With 26,000 hectares of vineyards, Marlborough is New Zealand's biggest wine region - and still expanding by the minute.

The region at the top of the South Island is home to most of the vines that produced more than 296,000 tonnes of sauvignon blanc grapes last year and is expected to expand by a further 6800ha in 2019/20.

Marlborough, considered the engine of the wine industry, is now home to about 70 per cent of all vines and some 510 grape growers.

In total, New Zealand has about 700 wineries and more than 2000 individual vineyards. About 10 per cent of the wineries and 5-6 per cent of vineyards are certified organic.


However, climate change now poses a significant threat to this country's wine industry, says NZ Winegrowers chief executive Philip Gregan.

"If people don't embrace it and accept it as a reality, that will be a big, big problem," says Gregan. "But our industry accepts, and understands, that we've got to learn and evolve as the climate is going to change.

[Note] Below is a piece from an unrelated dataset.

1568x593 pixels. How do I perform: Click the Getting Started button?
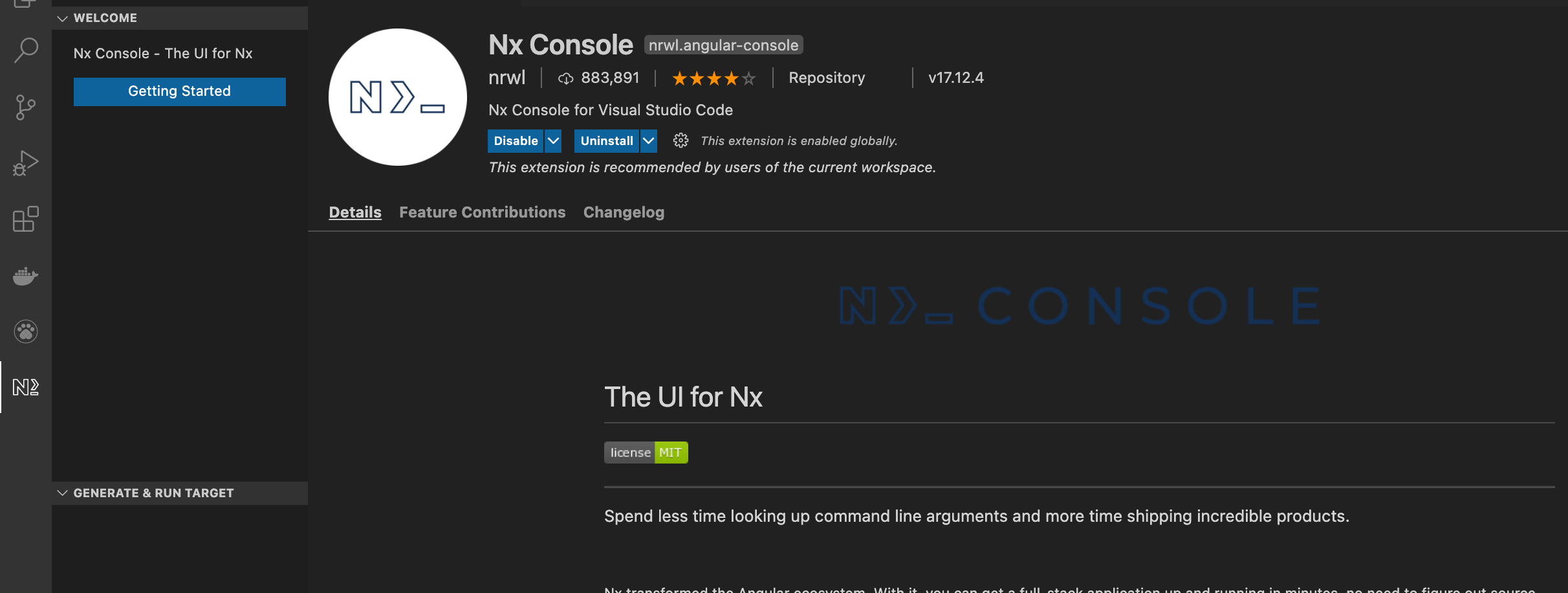tap(180, 91)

"We've seen heat spikes in the last few years that we haven't seen previously and strangely more rain in some areas.

"People are really starting to say is it climate change that's actually happening now at my front door? It's not something that may happen in five or 10 years' time, but I'm actually seeing the impacts now."

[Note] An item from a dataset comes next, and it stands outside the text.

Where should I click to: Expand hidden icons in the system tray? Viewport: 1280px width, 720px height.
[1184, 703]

Over the next 20 years, the methods used to grow grapes and turn them into wine are going to change.

"The techniques and the tools we use in the vineyards to produce our grapes, they are going to have to evolve as the climate changes," Gregan says.

In that same 20 years, consumers' preferences will also have changed, he says, as they expect their wine to be organic and derived through sustainable means.

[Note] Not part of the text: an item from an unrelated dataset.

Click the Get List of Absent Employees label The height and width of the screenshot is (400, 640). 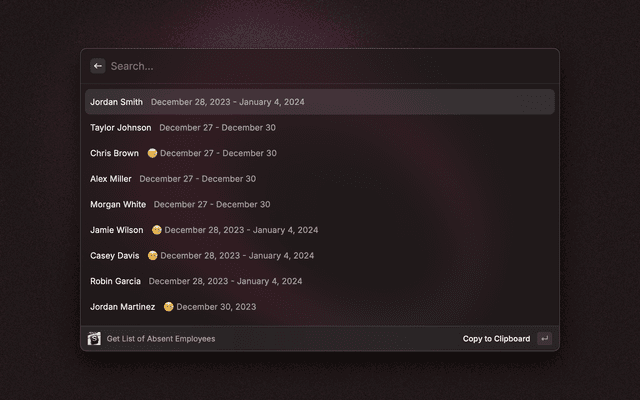tap(161, 339)
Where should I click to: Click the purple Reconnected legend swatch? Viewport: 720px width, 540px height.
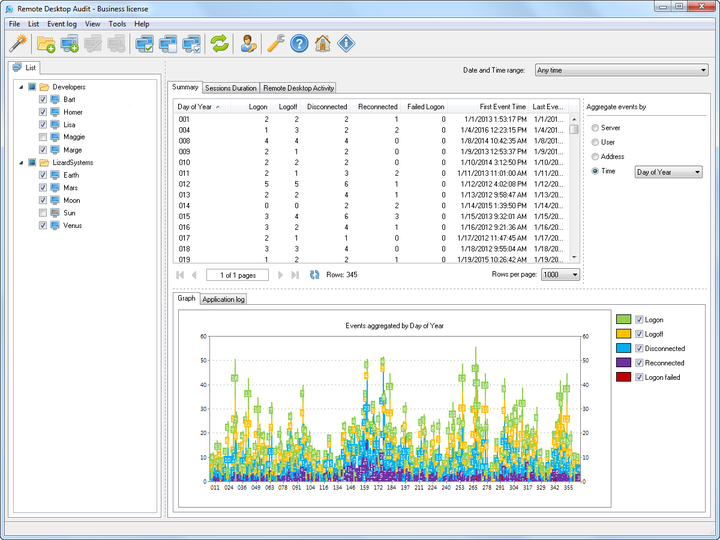pos(623,363)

New Zealand's sauvignon blanc boom took off in the late 1990s, with an influx of vineyards beginning in the early 2000s. Since then, the sauvignon blanc market has grown rapidly, with sales and demand rocketing, particularly from the United States and Australia.


It is believed that New Zealand's warm days and cool nights retain the acidity in grapes, giving New Zealand-grown sauvignon blanc its unique flavour.

New Zealand wine exports for the year to June 30 totalled $1.7 billion, an increase of almost 3 per cent on the previous year. Sauvignon blanc accounted for about 75-80 per cent of that total, says NZ Winegrowers annual report.

Gregan does not believe the sauvignon blanc boom is about to peter out any time soon.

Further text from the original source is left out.